Pensions are an opportunity for growth for life insurance companies, in an industry that has seen net outflows every year for the last 10 years. The retail distribution reform, which bans insurers paying independent financial advisors a commission, is likely to trigger a further drop in sales in other savings products.

Pension deficits at UK corporates are increasing because of low interest rates. The actuarial consultant Lane, Clark and Peacock is expected to say tomorrow that the cumulative deficit of 83 of the FTSE 100 companies more than doubled to GBP41bn from GBP19bn in 2011, according to the Financial Times.
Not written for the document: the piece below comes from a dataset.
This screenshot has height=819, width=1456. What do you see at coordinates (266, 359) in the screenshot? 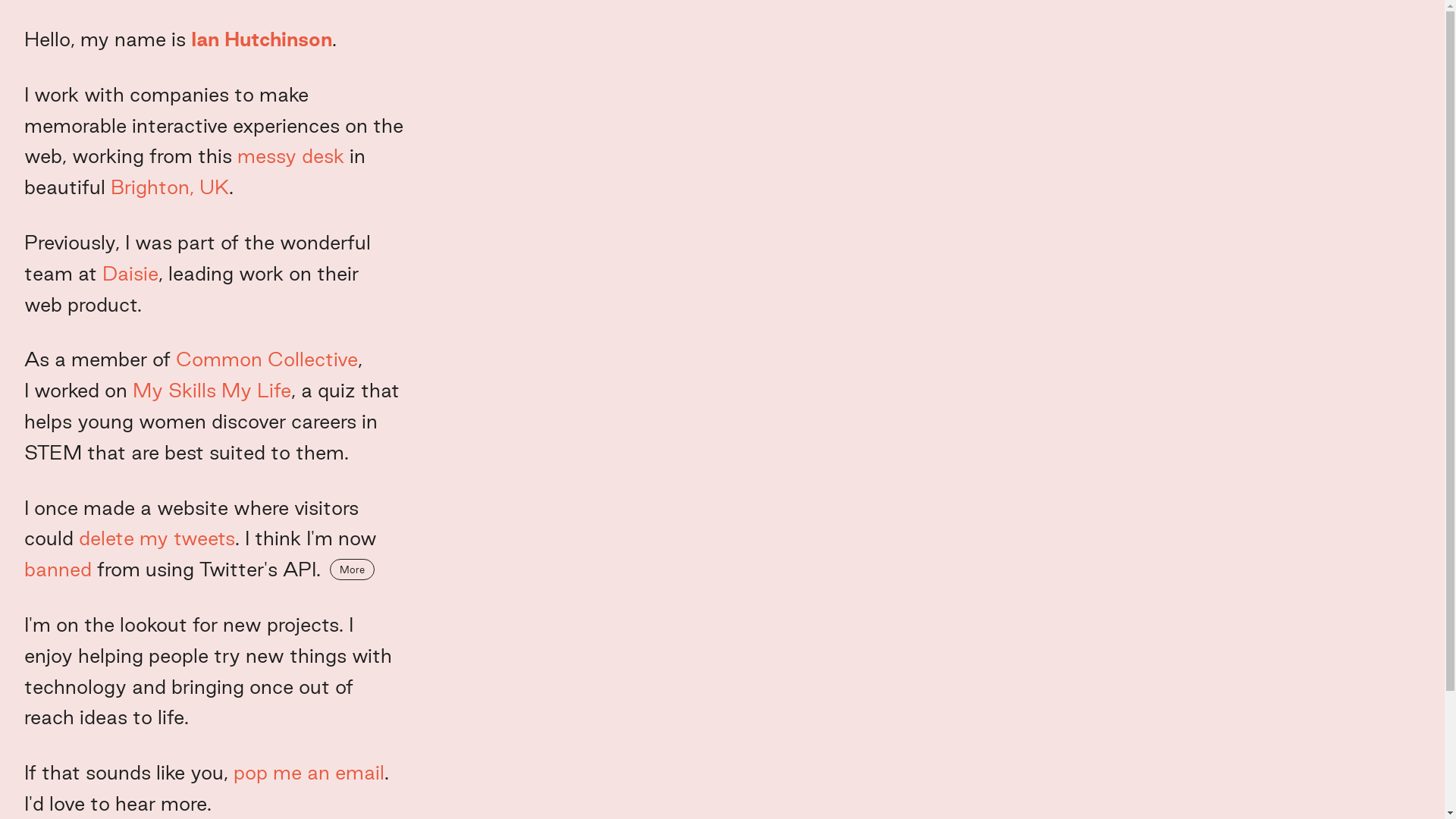
I see `'Common Collective'` at bounding box center [266, 359].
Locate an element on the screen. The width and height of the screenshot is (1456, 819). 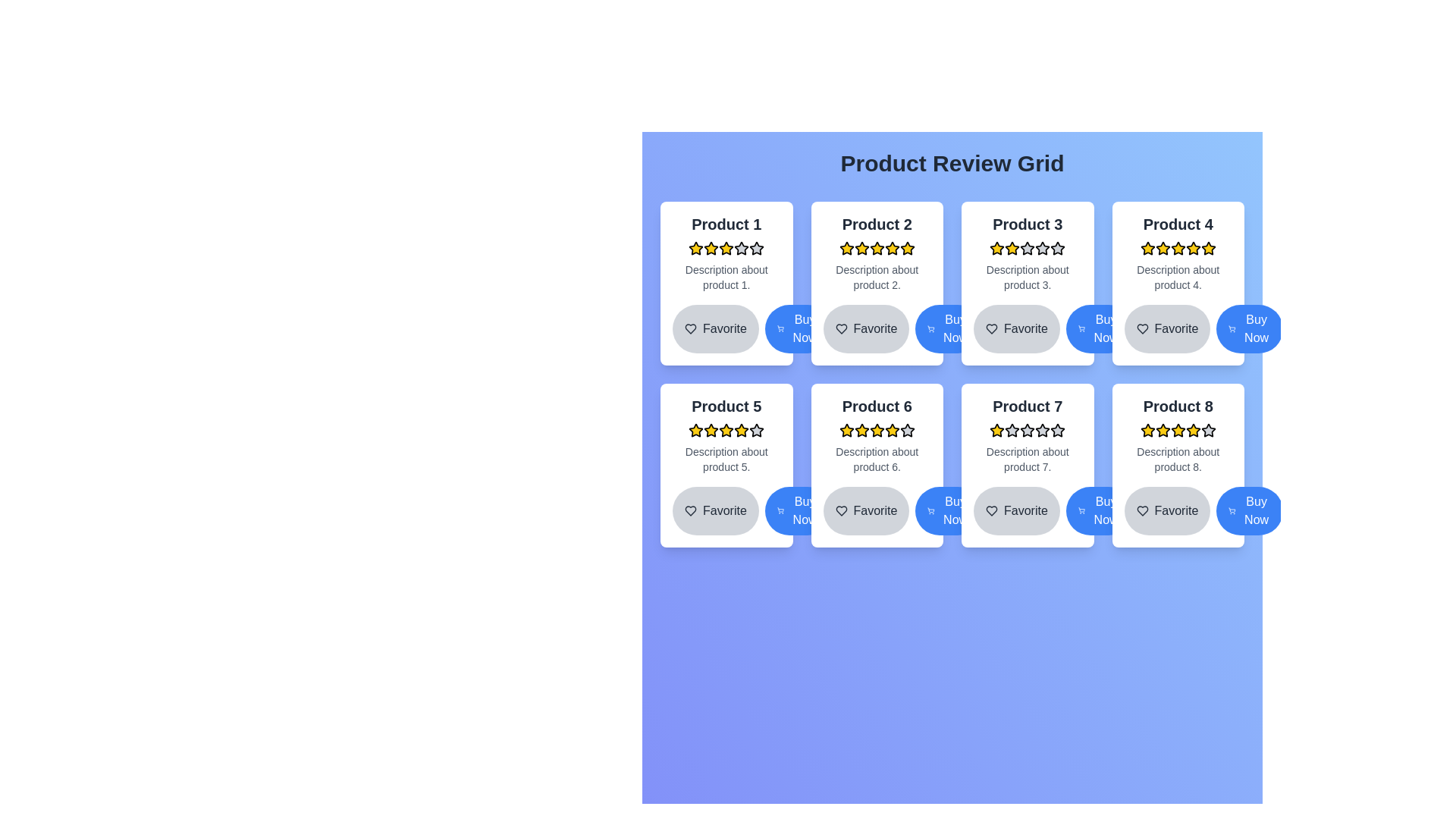
the second star icon in the first product rating row of the grid for 'Product 1' is located at coordinates (742, 247).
Life insurance companies’ involvement in pension funds has largely been through either buying out the scheme and transferring all the assets and liabilities to the insurer or simply insuring the liabilities. In addition to these methods we expect to see an increase in corporates insuring particular risks, the most important being exposure to increases in life expectancy.

Pilkington, ITV, Rolls Royce and AkzoNobel have all hedged their exposure to increases in life expectancy through longevity swaps. Banks compete with insurance companies in this sector because the transactions are large enough for banks to syndicate the risks to their clients. We expect insurance companies to write more of this directly as average contract size shrinks and pricing becomes more uniform.

The longevity swaps offer significant administration fees and premium for insurers. This is usually shown as an immediate increase in the corporate pension fund’s liabilities. For example, when ITV entered a longevity swap on GBP1.7bn of its pensions, the result was an increase in liabilities of GBP50m – or about the equivalent of a one-year change in life expectancy.

Insurers’ involvement in the UK government initiative to offer a defined contribution pension scheme to all UK employees is likely to involve significantly larger volumes of assets but be only marginally profitable. The number of people in the UK with a defined contribution pension scheme is expected to rise to 16 million from 7 million as a result of the initiative, according to the Pensions Policy Institute. Most of these schemes are likely to be simple and pay a minimal fee to a third party for running the pension.